_Data shown_.
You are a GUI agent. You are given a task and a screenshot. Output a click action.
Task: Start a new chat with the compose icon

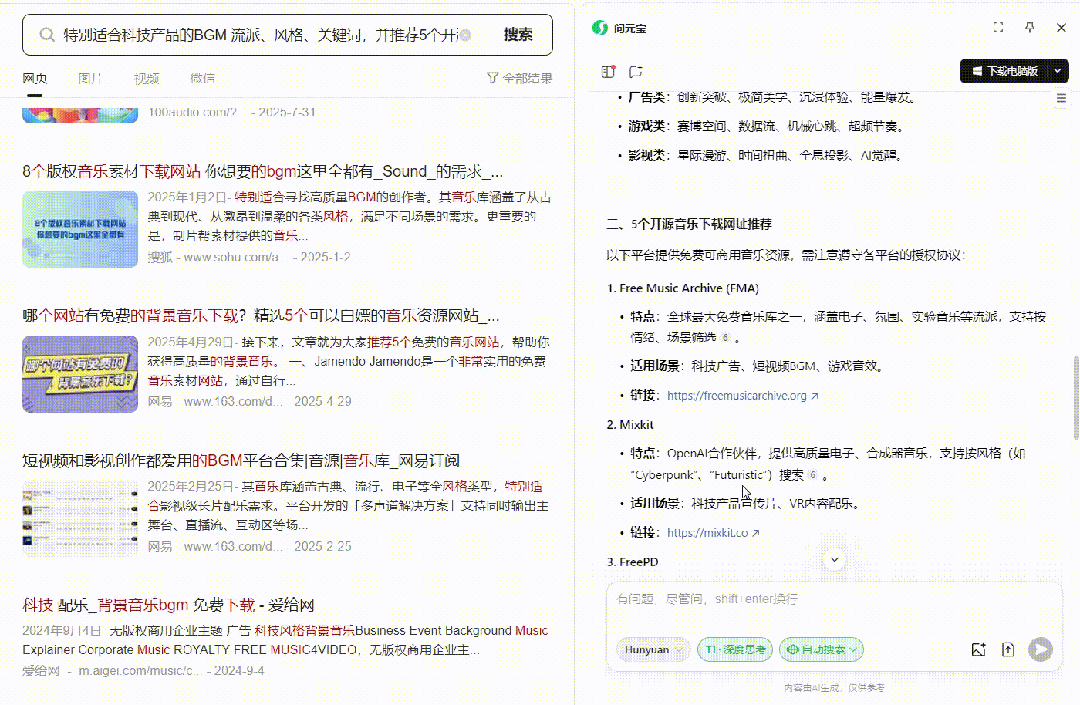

...

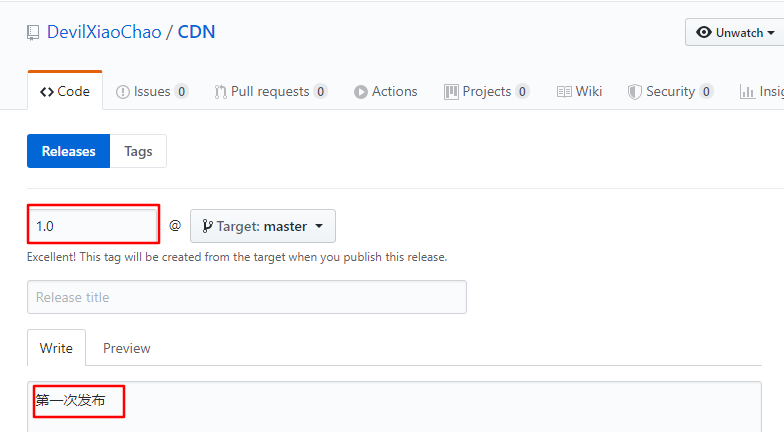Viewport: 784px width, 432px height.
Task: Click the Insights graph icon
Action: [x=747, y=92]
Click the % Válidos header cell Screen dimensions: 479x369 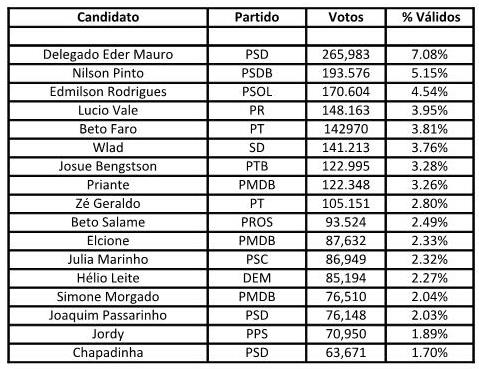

_Problem to work on_.
Everything in the material above from the line that has "You are a GUI" through the line that has "Task: Start a new chat with the compose icon" must be duplicated exactly, with no other lines given.

_Response area_.
You are a GUI agent. You are given a task and a screenshot. Output a click action.
Task: Start a new chat with the compose icon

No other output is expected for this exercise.